[Saved entries]
-- Opening Marker --

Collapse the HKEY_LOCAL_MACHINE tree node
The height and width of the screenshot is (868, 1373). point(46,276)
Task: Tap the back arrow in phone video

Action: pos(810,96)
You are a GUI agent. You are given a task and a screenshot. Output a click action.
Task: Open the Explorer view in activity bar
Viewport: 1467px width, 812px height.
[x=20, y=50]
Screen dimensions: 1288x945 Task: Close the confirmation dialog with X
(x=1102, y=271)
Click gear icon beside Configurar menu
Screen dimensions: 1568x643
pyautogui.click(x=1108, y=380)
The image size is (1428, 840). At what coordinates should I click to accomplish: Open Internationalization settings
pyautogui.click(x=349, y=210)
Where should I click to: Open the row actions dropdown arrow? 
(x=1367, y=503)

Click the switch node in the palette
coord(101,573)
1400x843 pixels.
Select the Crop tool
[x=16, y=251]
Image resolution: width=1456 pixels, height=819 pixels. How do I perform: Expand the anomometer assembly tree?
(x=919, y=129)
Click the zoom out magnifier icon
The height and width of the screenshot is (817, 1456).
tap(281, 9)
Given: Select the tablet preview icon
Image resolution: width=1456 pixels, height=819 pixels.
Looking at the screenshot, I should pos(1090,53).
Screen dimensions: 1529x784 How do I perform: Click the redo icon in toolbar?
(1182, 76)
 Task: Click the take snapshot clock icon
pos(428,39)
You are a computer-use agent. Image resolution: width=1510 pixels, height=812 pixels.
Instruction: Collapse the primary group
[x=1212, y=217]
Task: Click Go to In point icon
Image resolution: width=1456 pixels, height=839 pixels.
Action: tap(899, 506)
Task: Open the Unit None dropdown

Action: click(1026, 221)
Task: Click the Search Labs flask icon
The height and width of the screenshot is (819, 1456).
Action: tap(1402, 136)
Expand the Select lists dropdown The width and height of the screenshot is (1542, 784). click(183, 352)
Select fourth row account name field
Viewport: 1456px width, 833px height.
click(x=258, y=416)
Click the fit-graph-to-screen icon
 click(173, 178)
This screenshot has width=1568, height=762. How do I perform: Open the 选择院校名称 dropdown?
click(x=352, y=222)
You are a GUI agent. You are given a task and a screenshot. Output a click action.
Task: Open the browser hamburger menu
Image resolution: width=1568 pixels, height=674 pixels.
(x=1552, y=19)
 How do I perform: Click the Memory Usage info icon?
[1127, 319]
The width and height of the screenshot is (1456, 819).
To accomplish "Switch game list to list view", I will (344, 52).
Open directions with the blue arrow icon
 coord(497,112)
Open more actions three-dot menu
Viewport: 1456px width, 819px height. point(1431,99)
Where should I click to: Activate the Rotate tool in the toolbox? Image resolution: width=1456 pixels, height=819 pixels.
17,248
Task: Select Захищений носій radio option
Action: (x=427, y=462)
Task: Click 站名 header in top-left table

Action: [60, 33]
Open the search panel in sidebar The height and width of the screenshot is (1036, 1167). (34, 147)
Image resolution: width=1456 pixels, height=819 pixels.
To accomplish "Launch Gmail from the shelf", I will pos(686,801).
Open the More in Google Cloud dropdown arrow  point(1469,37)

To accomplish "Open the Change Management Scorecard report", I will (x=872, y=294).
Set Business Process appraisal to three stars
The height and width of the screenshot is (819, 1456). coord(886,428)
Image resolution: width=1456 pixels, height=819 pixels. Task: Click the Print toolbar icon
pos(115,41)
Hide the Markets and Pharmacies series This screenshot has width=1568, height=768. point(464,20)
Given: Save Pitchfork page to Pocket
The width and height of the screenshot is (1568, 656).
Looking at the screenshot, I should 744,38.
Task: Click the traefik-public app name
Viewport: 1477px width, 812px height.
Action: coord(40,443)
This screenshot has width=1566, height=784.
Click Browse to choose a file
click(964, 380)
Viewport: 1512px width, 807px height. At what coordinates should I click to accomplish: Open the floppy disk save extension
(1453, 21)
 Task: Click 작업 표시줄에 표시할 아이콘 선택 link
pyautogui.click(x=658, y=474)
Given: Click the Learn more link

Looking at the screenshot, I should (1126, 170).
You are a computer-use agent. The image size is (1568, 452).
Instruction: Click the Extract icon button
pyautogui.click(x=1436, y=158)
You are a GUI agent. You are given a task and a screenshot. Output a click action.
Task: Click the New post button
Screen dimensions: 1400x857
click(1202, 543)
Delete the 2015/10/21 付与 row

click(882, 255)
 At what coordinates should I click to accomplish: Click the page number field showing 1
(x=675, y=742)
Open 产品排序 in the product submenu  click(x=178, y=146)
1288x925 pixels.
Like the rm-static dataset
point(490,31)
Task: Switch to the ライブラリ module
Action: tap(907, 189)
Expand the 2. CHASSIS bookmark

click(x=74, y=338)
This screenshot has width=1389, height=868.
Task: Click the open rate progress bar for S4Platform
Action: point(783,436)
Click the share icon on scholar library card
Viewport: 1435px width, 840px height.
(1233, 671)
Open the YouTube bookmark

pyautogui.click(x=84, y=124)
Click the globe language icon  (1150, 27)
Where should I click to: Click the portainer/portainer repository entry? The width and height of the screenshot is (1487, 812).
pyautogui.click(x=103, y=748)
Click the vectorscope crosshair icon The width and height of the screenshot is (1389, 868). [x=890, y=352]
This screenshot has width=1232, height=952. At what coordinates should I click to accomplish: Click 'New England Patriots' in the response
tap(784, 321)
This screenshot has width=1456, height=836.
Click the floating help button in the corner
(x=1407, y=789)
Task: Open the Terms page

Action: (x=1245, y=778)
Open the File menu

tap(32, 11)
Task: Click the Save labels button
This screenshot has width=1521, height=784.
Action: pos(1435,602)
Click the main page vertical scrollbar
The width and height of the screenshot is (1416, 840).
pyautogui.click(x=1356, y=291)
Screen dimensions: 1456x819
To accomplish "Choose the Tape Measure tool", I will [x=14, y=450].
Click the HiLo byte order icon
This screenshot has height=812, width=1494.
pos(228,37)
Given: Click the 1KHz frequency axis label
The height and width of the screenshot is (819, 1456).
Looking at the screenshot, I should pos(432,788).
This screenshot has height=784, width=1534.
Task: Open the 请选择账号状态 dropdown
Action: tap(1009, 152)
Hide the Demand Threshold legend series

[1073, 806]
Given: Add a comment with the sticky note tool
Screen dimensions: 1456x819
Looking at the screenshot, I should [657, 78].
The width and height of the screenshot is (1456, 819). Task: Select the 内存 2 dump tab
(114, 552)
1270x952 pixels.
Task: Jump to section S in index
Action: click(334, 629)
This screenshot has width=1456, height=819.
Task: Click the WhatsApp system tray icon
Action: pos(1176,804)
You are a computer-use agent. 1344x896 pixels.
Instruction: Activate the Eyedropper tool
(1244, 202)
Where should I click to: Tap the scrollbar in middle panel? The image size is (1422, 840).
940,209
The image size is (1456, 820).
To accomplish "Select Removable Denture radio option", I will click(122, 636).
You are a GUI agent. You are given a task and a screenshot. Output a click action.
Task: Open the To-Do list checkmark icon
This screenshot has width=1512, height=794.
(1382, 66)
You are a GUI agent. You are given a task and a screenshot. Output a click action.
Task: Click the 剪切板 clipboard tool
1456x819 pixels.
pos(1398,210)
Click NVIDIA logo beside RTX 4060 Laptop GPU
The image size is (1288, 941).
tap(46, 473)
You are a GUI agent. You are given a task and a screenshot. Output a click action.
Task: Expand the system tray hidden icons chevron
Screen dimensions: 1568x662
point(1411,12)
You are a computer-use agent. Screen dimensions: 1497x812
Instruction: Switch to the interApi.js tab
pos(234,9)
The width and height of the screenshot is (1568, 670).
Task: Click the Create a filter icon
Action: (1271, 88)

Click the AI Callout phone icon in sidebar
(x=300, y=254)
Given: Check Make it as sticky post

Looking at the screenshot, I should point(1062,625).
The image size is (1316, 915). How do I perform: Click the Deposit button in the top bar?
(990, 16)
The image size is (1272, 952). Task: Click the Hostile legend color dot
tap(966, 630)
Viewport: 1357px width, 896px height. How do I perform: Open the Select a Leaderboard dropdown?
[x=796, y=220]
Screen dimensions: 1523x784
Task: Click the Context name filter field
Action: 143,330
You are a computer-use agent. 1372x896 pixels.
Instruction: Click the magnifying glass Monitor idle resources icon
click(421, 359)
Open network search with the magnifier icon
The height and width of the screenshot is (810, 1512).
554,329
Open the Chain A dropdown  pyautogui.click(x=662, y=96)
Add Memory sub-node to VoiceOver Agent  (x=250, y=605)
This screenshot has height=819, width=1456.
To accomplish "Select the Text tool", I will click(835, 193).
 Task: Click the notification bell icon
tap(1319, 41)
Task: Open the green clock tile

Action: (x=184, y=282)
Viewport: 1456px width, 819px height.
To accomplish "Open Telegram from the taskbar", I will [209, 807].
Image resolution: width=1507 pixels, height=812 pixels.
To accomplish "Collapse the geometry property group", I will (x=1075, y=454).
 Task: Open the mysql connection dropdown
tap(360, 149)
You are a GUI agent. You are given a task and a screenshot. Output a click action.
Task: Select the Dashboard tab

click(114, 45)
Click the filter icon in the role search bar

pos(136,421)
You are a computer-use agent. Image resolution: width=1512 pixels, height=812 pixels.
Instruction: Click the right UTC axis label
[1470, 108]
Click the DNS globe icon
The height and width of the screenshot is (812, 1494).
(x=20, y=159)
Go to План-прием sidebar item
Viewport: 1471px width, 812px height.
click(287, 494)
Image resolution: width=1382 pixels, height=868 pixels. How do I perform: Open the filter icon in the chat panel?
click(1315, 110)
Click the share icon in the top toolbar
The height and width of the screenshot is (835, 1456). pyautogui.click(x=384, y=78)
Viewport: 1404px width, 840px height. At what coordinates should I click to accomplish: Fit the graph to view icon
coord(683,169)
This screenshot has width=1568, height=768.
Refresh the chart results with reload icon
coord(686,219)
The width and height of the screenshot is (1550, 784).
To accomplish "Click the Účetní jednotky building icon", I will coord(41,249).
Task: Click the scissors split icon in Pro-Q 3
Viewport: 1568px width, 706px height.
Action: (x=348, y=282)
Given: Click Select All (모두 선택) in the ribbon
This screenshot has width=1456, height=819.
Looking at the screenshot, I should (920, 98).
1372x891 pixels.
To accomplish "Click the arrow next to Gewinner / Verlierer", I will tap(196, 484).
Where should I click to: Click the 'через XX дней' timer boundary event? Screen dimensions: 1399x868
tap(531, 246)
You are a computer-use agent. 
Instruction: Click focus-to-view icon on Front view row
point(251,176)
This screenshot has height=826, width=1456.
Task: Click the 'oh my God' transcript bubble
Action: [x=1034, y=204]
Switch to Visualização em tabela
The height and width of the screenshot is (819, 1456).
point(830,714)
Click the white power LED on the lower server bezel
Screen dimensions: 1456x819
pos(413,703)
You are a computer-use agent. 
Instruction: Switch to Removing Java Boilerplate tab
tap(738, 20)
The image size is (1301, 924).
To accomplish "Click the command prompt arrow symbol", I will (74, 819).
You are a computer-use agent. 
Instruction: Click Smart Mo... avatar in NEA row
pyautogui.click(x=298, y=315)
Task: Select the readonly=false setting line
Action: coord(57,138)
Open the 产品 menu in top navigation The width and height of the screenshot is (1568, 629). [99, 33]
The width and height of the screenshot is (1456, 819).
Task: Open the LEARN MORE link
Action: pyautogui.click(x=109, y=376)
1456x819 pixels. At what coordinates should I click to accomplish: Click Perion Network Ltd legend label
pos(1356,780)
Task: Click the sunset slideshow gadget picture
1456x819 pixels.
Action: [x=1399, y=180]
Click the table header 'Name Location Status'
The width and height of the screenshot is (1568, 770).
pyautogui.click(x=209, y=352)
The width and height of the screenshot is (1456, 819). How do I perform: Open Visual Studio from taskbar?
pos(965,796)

-- Closing Marker --

Where a line of the data includes the string "computer", list that line.

Your solution:
You are a computer-use agent. Image resolution: width=1510 pixels, height=812 pixels.
You are a computer-use agent. The image size is (1568, 452).
You are a computer-use agent. 1344x896 pixels.
You are a computer-use agent. Screen dimensions: 1497x812
You are a computer-use agent. 1372x896 pixels.
You are a computer-use agent. Image resolution: width=1512 pixels, height=812 pixels.
You are a computer-use agent. 
You are a computer-use agent. 
You are a computer-use agent. 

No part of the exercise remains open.